Convert the lines from the line with "Where should I click to: Switch" to the line with "should pyautogui.click(x=106, y=41)." into a two-column CSV with the headers text and answer, one row per answer. Put the text before each answer in the text column, and put each value in a single quoted field with line breaks replaced by spaces.

START

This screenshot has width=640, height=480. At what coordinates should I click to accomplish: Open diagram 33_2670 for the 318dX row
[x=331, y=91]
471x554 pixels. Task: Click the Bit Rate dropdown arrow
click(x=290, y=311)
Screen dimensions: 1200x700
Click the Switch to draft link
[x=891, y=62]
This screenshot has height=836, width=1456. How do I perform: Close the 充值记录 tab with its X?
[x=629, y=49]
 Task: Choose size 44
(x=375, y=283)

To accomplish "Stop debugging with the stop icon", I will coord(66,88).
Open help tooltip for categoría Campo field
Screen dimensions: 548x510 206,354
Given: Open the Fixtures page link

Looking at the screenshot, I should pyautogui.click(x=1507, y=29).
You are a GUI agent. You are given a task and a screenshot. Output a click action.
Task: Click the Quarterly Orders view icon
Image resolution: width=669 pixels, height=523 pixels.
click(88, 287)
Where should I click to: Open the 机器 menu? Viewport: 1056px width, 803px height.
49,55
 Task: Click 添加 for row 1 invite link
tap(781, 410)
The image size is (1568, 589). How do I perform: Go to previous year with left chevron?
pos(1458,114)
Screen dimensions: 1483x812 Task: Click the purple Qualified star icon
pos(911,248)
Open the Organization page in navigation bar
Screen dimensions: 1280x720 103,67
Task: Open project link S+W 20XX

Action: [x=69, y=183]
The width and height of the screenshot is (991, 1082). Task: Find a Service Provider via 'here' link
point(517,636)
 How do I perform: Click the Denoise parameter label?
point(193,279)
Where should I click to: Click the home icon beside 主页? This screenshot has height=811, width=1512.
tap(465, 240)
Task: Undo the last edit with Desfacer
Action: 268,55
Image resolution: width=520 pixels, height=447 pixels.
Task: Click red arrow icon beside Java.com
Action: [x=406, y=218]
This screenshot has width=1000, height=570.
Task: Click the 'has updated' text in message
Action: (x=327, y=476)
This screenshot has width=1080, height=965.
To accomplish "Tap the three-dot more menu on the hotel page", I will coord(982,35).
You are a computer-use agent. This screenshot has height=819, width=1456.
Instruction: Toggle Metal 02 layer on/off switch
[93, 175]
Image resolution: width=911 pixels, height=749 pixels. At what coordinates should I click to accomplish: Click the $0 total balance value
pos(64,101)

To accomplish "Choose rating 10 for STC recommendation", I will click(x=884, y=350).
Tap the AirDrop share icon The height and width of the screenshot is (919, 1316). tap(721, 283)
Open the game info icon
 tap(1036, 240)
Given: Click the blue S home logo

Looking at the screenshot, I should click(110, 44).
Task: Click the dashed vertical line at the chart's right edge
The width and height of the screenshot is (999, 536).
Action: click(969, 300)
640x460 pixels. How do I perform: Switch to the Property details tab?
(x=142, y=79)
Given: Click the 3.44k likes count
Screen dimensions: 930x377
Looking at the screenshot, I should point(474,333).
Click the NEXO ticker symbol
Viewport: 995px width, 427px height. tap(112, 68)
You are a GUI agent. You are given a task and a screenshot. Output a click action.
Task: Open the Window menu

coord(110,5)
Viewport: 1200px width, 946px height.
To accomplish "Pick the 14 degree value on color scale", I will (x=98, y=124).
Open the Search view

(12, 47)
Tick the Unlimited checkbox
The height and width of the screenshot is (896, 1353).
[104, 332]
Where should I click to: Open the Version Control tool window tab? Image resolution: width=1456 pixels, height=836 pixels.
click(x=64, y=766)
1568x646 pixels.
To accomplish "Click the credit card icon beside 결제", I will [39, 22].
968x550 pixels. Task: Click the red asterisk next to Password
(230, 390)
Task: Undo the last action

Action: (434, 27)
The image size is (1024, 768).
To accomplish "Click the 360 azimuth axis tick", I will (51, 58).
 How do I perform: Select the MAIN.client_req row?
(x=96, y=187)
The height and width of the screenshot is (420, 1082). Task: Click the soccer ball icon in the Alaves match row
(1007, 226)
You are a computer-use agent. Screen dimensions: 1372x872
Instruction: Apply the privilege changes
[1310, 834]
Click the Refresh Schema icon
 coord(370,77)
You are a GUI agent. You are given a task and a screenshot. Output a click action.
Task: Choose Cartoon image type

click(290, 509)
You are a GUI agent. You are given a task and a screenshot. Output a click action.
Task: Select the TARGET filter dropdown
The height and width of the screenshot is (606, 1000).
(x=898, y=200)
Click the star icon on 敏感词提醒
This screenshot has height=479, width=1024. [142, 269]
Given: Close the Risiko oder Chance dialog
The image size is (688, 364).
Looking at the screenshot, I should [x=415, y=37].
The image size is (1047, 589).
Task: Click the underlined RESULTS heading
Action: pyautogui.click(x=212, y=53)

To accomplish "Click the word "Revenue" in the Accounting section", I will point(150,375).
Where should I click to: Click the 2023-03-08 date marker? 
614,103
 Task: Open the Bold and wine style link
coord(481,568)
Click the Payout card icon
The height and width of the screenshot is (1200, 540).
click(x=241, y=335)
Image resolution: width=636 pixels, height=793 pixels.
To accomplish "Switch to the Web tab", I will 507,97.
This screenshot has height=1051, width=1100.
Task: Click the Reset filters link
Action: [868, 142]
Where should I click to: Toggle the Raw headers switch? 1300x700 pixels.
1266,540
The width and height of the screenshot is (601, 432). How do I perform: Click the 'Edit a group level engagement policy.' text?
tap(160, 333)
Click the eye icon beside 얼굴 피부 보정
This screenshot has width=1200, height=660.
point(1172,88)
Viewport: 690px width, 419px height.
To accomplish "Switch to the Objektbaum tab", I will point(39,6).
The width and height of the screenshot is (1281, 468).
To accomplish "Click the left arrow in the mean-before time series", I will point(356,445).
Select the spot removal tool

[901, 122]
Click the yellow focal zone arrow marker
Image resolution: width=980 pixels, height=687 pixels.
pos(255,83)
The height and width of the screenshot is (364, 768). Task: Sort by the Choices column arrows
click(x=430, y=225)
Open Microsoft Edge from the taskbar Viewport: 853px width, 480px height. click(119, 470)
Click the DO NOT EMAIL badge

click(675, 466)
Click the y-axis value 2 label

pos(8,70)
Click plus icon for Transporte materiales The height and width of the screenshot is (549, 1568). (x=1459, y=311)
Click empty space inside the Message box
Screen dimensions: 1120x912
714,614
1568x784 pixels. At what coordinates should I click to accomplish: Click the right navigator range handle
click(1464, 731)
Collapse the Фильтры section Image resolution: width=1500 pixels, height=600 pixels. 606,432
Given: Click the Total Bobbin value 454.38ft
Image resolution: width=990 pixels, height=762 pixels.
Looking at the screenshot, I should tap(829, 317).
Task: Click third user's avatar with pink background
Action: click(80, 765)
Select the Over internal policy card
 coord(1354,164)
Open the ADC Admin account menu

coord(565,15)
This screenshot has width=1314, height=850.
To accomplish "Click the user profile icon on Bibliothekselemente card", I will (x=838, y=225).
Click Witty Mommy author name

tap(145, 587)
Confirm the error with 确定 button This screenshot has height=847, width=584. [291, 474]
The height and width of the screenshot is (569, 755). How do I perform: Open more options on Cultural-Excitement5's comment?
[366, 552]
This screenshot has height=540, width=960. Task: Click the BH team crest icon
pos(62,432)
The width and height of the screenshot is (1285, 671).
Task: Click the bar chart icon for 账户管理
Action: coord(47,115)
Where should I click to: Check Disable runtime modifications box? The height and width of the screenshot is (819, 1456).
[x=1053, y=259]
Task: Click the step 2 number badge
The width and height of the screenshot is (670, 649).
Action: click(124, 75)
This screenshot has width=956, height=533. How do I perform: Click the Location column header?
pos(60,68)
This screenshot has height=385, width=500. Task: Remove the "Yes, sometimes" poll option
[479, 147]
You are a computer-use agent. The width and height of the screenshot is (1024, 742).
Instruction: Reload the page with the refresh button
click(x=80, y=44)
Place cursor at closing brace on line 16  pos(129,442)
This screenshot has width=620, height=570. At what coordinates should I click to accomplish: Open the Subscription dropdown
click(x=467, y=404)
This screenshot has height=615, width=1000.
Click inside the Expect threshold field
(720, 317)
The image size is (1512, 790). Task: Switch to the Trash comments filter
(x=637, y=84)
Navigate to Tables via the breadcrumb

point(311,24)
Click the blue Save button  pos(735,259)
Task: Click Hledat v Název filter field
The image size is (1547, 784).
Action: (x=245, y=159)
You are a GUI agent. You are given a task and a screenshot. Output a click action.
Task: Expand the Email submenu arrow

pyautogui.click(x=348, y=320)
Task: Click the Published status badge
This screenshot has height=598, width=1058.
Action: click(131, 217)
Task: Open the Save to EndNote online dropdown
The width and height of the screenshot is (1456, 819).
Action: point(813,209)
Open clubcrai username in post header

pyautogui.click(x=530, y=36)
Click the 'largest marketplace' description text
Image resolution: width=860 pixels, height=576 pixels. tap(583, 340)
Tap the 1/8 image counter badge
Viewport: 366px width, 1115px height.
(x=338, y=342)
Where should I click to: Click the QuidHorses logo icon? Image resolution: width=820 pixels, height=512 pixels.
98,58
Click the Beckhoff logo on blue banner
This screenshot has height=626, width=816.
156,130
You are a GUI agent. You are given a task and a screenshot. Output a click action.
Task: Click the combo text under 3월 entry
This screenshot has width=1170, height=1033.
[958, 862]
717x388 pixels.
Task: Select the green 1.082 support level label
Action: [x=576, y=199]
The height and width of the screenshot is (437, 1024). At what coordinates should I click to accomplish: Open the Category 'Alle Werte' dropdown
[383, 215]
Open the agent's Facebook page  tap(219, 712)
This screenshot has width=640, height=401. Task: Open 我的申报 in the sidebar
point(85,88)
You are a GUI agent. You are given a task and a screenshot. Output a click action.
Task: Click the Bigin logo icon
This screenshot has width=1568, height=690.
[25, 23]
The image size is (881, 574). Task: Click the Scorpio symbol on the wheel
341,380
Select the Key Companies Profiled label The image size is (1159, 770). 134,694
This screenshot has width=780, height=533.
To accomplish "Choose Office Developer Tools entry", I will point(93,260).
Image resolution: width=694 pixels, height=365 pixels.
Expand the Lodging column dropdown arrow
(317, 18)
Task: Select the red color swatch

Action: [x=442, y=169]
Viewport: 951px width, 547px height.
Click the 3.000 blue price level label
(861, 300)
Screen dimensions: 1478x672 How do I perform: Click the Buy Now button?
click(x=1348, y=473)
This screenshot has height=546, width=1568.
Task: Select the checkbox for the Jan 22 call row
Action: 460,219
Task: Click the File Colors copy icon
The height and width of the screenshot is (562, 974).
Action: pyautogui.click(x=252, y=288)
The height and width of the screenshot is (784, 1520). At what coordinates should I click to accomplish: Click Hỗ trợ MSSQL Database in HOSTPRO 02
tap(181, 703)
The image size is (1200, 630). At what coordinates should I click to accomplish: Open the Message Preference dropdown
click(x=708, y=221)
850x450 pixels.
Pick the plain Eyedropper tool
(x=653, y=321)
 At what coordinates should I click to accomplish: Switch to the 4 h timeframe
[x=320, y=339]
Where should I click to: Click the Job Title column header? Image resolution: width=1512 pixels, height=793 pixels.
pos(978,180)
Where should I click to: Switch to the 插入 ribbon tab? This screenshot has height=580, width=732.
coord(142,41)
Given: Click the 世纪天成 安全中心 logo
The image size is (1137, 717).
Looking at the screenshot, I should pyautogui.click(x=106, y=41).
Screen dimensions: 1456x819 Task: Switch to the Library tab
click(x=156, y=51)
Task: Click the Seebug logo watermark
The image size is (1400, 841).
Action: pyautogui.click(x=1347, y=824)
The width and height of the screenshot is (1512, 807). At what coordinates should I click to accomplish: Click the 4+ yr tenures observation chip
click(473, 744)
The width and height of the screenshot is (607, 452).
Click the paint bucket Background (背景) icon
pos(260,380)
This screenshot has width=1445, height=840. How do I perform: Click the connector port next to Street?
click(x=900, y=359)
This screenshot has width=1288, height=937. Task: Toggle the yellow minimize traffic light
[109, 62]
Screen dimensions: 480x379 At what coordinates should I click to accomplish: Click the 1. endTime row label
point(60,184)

END

### FINISHED EXERCISE
text,answer
"Where should I click to: Switch to the 插入 ribbon tab? This screenshot has height=580, width=732.","coord(142,41)"
"Given: Click the 世纪天成 安全中心 logo The image size is (1137, 717).","Looking at the screenshot, I should pyautogui.click(x=106, y=41)."